When Matt confronted the doctor with this, her reaction was the ultimate of arrogance. Matt: “The doc disregarded all of these concerns, they weren’t in the ‘book she uses.’ And even though there is no evidence showing its safety or efficacy in children, which she admitted, she was insistent.”
Matt adds: “All this despite Timothy acing his ‘PH Lead and Sleep Test,’ in which they shoved a tube down his nose to test the acidity of his reflux (if any). It showed his numbers to be perfect, and they were basic, rather than acidic.”
It could hardly be more infuriating!
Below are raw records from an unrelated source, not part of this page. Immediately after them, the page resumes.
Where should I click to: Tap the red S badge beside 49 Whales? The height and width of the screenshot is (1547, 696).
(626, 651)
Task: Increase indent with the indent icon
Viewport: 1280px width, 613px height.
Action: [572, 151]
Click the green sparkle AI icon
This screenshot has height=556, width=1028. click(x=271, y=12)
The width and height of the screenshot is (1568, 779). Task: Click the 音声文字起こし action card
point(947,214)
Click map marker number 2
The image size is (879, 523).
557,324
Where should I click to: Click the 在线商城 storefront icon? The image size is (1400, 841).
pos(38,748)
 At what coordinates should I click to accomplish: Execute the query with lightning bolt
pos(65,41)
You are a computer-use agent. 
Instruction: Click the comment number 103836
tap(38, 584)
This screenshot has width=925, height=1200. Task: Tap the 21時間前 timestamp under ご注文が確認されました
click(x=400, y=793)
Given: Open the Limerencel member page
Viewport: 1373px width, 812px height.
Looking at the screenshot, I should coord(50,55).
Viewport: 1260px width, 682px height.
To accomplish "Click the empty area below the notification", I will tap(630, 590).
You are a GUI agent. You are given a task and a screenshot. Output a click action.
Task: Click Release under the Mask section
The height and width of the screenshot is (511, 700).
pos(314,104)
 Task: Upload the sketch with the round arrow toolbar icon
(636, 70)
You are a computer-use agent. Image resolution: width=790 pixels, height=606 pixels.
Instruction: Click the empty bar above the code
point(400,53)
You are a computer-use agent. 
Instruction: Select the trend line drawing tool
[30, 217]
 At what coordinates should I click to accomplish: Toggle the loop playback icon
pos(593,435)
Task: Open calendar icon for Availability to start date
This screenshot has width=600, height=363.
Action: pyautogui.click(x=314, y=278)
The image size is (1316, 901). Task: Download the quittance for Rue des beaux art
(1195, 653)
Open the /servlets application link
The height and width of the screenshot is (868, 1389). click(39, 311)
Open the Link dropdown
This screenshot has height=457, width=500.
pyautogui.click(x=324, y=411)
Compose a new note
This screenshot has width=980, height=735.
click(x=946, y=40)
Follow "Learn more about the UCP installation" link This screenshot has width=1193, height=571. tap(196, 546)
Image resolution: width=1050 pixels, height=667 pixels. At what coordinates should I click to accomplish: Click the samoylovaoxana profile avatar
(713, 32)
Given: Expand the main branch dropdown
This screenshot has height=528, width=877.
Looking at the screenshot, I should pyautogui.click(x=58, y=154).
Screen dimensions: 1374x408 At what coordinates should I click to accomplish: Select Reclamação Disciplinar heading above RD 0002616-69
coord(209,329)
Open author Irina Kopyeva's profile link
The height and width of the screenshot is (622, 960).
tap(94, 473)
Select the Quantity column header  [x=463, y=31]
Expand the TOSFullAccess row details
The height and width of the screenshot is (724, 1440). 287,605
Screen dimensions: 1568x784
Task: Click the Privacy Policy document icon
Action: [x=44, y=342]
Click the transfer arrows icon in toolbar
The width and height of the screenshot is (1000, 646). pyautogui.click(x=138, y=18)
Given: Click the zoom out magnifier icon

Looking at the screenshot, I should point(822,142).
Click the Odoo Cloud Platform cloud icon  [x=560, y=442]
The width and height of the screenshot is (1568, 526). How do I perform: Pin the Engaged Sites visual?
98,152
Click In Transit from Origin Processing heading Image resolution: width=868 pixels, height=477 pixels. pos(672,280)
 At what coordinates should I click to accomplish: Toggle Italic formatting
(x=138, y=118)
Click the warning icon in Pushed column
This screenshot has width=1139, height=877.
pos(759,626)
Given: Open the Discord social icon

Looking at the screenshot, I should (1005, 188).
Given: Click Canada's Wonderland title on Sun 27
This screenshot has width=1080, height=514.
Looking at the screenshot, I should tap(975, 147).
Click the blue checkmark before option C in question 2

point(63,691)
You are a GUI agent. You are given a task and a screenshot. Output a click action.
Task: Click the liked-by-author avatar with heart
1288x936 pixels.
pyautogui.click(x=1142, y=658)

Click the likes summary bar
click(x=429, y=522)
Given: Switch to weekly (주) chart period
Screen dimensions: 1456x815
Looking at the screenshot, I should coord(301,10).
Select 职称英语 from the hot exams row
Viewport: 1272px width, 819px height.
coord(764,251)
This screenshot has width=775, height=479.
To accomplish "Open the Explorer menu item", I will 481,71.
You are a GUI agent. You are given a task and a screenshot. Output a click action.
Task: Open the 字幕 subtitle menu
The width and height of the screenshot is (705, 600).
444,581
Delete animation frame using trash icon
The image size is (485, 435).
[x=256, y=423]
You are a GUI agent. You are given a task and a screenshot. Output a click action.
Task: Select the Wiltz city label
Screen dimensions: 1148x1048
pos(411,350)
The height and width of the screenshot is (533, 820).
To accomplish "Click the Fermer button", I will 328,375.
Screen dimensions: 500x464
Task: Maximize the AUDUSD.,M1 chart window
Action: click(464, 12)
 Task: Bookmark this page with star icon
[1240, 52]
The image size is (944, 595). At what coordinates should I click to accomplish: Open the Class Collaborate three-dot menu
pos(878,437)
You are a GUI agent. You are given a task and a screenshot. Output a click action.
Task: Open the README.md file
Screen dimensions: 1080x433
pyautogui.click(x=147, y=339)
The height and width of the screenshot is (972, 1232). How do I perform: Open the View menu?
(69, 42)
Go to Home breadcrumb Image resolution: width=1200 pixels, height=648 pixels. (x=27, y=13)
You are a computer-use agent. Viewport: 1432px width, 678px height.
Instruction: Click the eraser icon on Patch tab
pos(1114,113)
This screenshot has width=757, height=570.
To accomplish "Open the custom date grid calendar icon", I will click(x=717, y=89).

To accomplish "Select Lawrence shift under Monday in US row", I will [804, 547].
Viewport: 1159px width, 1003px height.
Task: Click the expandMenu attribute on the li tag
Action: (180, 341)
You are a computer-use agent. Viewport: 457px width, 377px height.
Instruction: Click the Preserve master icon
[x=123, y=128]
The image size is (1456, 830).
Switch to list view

And to top it of (yes, there’s more!) at their first appointment with their pediatrician, Matt and Caroline were told that Timothy would need to undergo periodic hearing tests because hearing loss is a potential side effect of the antibiotics. But this information was never shared with them at the hospital.
What an ordeal! But finally I’m happy to tell you that Timothy, mom, and dad are all now safe at home and everyone is doing well.
I hope you’ll share these two e-Alerts with anyone you know who’s pregnant. Parents (and ALL hospital patients) need to be diligently alert to spot dogmatic treatment decisions, which are often forced upon us when we’re most vulnerable.